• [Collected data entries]
========

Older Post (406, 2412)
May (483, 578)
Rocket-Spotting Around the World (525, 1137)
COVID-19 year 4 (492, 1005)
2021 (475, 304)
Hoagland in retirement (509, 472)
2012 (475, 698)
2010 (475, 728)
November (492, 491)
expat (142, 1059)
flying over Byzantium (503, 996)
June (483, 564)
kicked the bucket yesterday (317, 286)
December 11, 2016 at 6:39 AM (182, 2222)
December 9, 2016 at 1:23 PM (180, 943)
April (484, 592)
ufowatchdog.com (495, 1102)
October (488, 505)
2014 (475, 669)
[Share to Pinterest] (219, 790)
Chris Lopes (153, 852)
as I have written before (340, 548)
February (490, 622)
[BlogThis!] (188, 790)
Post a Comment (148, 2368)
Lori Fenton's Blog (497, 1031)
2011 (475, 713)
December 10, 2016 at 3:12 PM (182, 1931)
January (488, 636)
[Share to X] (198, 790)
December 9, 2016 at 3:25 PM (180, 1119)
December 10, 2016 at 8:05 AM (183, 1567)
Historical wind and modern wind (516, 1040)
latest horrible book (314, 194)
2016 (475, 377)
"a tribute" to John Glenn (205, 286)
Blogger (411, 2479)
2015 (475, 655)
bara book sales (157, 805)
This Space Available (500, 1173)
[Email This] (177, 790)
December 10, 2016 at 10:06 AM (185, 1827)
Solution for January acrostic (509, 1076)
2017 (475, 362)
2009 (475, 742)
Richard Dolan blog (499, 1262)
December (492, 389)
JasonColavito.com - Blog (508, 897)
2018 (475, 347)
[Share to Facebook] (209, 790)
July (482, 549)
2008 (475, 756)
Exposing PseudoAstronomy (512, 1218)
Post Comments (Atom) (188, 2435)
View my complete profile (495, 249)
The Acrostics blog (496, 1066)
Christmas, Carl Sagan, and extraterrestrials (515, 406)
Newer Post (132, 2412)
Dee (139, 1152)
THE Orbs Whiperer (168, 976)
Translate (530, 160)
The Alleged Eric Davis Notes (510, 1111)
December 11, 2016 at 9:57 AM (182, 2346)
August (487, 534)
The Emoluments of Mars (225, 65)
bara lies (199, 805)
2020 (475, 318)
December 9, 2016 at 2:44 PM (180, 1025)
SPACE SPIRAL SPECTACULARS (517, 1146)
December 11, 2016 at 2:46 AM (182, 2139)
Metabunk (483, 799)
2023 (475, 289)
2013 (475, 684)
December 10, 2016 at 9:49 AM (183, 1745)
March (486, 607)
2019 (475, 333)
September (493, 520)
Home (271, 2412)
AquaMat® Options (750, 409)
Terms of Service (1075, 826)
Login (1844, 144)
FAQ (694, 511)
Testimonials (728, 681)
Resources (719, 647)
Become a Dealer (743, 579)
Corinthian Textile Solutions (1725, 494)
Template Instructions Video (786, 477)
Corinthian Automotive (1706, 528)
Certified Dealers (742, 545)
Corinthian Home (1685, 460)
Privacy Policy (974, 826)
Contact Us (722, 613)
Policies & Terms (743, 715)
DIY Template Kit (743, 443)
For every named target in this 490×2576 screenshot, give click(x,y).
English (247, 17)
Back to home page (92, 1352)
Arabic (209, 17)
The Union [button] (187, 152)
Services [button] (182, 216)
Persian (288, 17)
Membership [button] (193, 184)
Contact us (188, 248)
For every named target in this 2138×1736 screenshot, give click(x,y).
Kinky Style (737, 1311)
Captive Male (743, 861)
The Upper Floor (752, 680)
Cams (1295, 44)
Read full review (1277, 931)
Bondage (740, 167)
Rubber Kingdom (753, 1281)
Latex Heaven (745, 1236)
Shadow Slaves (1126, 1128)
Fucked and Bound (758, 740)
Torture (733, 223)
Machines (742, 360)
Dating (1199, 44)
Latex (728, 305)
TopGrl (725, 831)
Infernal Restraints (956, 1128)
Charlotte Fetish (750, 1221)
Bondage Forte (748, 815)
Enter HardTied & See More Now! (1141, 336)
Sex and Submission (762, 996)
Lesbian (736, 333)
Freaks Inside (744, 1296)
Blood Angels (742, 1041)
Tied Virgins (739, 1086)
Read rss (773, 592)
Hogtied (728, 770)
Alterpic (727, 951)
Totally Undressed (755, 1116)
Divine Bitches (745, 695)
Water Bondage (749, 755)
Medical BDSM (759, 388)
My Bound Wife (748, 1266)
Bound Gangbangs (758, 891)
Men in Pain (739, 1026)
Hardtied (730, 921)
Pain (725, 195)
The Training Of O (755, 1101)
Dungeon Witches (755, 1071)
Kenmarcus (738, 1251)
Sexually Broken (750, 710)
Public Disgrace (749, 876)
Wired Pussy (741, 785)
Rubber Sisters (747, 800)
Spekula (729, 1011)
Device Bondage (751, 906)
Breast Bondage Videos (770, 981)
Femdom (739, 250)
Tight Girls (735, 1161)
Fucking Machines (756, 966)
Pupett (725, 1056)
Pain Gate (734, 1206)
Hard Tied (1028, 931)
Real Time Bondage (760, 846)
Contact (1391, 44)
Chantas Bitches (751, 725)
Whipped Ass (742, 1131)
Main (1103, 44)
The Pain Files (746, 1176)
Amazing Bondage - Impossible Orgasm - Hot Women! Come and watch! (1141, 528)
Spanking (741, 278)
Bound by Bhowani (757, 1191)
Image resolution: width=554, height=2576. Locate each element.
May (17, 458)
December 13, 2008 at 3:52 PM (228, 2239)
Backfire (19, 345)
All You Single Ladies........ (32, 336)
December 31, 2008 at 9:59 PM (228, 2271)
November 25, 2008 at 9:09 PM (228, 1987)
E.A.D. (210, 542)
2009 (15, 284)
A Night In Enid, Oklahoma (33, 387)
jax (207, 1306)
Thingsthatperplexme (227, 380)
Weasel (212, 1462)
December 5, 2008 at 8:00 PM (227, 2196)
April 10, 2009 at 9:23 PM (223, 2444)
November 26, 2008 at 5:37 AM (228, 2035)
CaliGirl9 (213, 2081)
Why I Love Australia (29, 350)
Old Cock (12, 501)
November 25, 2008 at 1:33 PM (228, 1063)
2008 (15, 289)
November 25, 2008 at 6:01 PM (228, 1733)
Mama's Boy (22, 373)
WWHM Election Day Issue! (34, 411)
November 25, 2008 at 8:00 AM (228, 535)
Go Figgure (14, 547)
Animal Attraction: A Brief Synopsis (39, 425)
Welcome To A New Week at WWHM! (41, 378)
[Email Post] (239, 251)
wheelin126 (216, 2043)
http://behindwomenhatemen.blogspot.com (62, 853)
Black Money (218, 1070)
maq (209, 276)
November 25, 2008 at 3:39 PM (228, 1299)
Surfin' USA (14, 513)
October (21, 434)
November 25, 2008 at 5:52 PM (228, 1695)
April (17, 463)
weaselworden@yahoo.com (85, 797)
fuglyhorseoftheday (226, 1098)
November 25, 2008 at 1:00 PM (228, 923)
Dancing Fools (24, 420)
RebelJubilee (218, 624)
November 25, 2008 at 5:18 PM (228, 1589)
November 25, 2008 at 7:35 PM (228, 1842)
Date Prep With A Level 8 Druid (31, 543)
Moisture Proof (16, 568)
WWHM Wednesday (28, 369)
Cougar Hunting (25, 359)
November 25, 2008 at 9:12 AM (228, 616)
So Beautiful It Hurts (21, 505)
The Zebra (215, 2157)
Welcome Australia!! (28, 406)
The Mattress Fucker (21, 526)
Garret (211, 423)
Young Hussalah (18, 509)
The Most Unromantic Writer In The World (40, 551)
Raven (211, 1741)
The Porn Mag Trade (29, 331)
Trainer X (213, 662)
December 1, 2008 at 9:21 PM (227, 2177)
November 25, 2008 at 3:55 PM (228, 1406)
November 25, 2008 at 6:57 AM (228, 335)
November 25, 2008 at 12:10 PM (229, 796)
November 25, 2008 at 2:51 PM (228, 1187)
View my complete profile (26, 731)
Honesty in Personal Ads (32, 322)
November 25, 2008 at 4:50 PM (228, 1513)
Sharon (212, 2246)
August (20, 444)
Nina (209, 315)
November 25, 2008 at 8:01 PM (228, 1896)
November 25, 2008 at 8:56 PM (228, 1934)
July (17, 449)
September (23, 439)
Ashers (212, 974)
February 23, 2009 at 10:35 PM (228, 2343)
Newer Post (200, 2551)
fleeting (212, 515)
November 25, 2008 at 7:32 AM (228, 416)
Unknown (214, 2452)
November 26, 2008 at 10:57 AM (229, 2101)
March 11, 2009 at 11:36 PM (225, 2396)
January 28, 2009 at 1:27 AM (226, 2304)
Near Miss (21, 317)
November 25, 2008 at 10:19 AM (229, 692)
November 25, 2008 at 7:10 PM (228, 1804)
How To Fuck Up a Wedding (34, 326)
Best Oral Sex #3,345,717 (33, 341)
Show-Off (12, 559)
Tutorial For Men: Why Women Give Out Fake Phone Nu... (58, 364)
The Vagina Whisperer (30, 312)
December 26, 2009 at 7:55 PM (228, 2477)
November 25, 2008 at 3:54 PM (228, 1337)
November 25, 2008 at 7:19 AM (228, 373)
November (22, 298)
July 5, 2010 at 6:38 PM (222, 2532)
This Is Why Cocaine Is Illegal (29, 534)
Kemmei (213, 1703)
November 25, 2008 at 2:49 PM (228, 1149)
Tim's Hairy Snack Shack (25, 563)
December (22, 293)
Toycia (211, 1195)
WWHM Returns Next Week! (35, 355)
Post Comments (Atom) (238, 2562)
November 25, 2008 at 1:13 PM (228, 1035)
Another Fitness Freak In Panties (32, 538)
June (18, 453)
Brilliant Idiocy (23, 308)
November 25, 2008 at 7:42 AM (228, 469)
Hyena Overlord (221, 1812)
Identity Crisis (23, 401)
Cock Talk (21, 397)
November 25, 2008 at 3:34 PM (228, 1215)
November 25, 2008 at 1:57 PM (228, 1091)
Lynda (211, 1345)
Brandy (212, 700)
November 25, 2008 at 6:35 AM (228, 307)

========

• [Task to complete] Both the line containing "2019 (475, 333)" and the line containing "Bound by Bhowani (757, 1191)" belong in the answer. Print them and every line above that falls between them exactly, and no others.

• [Reply]
2019 (475, 333)
September (493, 520)
Home (271, 2412)
AquaMat® Options (750, 409)
Terms of Service (1075, 826)
Login (1844, 144)
FAQ (694, 511)
Testimonials (728, 681)
Resources (719, 647)
Become a Dealer (743, 579)
Corinthian Textile Solutions (1725, 494)
Template Instructions Video (786, 477)
Corinthian Automotive (1706, 528)
Certified Dealers (742, 545)
Corinthian Home (1685, 460)
Privacy Policy (974, 826)
Contact Us (722, 613)
Policies & Terms (743, 715)
DIY Template Kit (743, 443)
For every named target in this 490×2576 screenshot, give click(x,y).
English (247, 17)
Back to home page (92, 1352)
Arabic (209, 17)
The Union [button] (187, 152)
Services [button] (182, 216)
Persian (288, 17)
Membership [button] (193, 184)
Contact us (188, 248)
For every named target in this 2138×1736 screenshot, give click(x,y).
Kinky Style (737, 1311)
Captive Male (743, 861)
The Upper Floor (752, 680)
Cams (1295, 44)
Read full review (1277, 931)
Bondage (740, 167)
Rubber Kingdom (753, 1281)
Latex Heaven (745, 1236)
Shadow Slaves (1126, 1128)
Fucked and Bound (758, 740)
Torture (733, 223)
Machines (742, 360)
Dating (1199, 44)
Latex (728, 305)
TopGrl (725, 831)
Infernal Restraints (956, 1128)
Charlotte Fetish (750, 1221)
Bondage Forte (748, 815)
Enter HardTied & See More Now! (1141, 336)
Sex and Submission (762, 996)
Lesbian (736, 333)
Freaks Inside (744, 1296)
Blood Angels (742, 1041)
Tied Virgins (739, 1086)
Read rss (773, 592)
Hogtied (728, 770)
Alterpic (727, 951)
Totally Undressed (755, 1116)
Divine Bitches (745, 695)
Water Bondage (749, 755)
Medical BDSM (759, 388)
My Bound Wife (748, 1266)
Bound Gangbangs (758, 891)
Men in Pain (739, 1026)
Hardtied (730, 921)
Pain (725, 195)
The Training Of O (755, 1101)
Dungeon Witches (755, 1071)
Kenmarcus (738, 1251)
Sexually Broken (750, 710)
Public Disgrace (749, 876)
Wired Pussy (741, 785)
Rubber Sisters (747, 800)
Spekula (729, 1011)
Device Bondage (751, 906)
Breast Bondage Videos (770, 981)
Femdom (739, 250)
Tight Girls (735, 1161)
Fucking Machines (756, 966)
Pupett (725, 1056)
Pain Gate (734, 1206)
Hard Tied (1028, 931)
Real Time Bondage (760, 846)
Contact (1391, 44)
Chantas Bitches (751, 725)
Whipped Ass (742, 1131)
Main (1103, 44)
The Pain Files (746, 1176)
Amazing Bondage - Impossible Orgasm - Hot Women! Come and watch! (1141, 528)
Spanking (741, 278)
Bound by Bhowani (757, 1191)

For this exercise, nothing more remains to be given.